▶ _Source extract_:
== Segment start ==

On 22 October, Mr Al Mahmood was very sick, and still refusing to attend the hospital, saying that his time was short and that he could die at any time. The will writer had been unable to find witnesses for the will and asked the claimant to help, which he agreed to do. Subsequently, Mr Al Mahmood asked the will writer to attend and “get the will done now”. The same morning, he messaged the will writer saying,
“Jonathan, I am al-Mahmood. I agreed that Masudur Rahman will be the absolute own of all my assets and the executor of my new and last will. This is my final word. I revoked all my previous will done by me and my wife. It’s a difficult time for me. Please help Masud.”
A further text was sent to a friend of Mr Al Mahmood’s wife, saying,
“Sayam, pray for me. Masud is my son. He is the absolute owner of all my assets. This my final word.”
Mr Al Mahmood sadly died in the early hours of 23 October 2020.

== Segment end ==

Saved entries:
== Segment start ==

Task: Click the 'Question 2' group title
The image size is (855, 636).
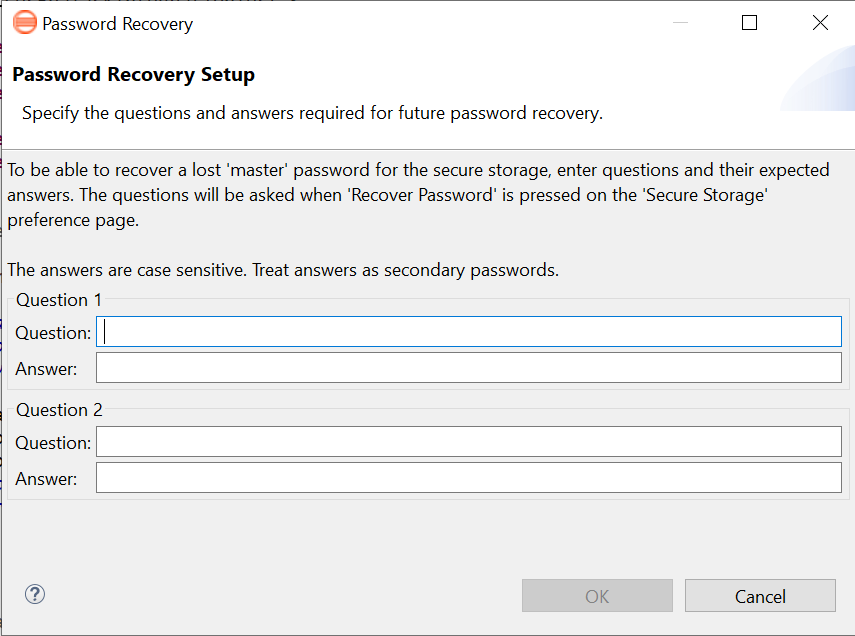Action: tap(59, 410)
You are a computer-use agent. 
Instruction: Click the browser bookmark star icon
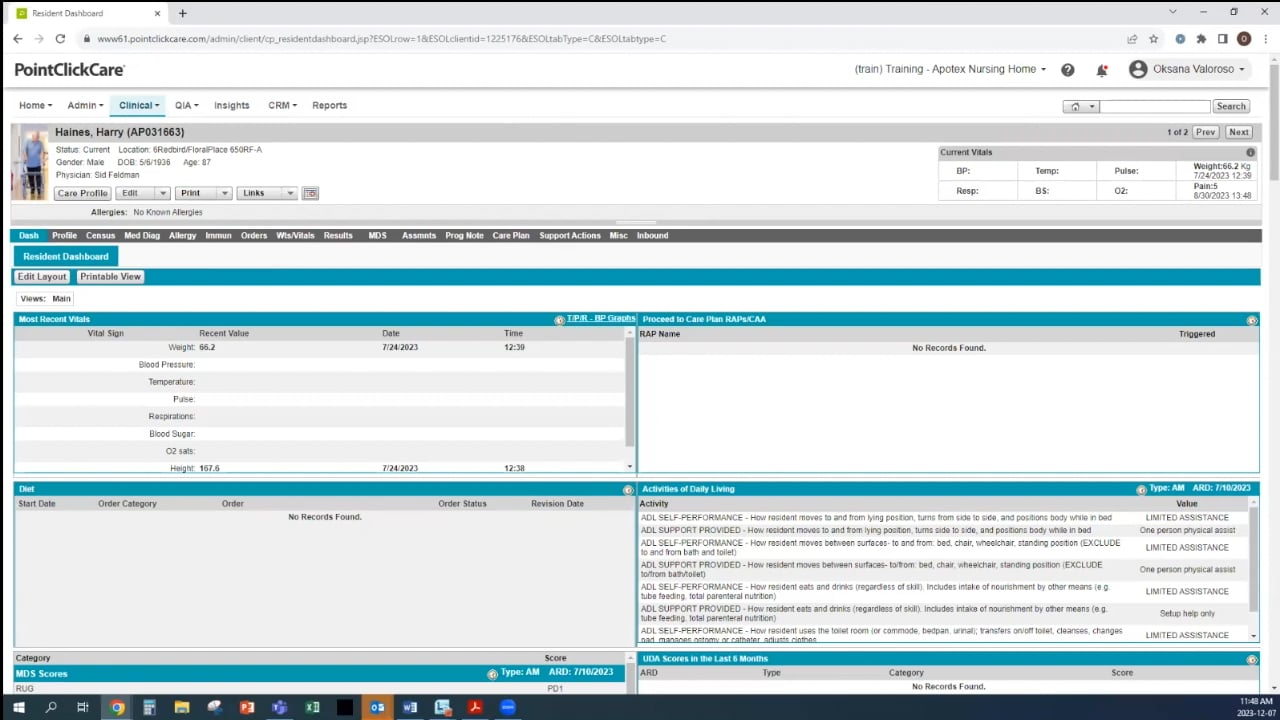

== Segment end ==

▶ _Tasks to carry out_:
**A)** Reproduce everything in the will passage from "A further text" down to "23 October 2020.".
**B)** Answer these questions from the will passage:
(i) On what date did Mr Al Mahmood die?
(ii) Whom did the will writer ask to help after being unable to find witnesses for the will?
(iii) In the text sent to Sayam, whom does Mr Al Mahmood call his son?
Rely only on the will passage when answering.

▶ _Solved problems_:
**A)**
A further text was sent to a friend of Mr Al Mahmood’s wife, saying,
“Sayam, pray for me. Masud is my son. He is the absolute owner of all my assets. This my final word.”
Mr Al Mahmood sadly died in the early hours of 23 October 2020.

**B)**
(i) The early hours of 23 October 2020.
(ii) The claimant.
(iii) Masud.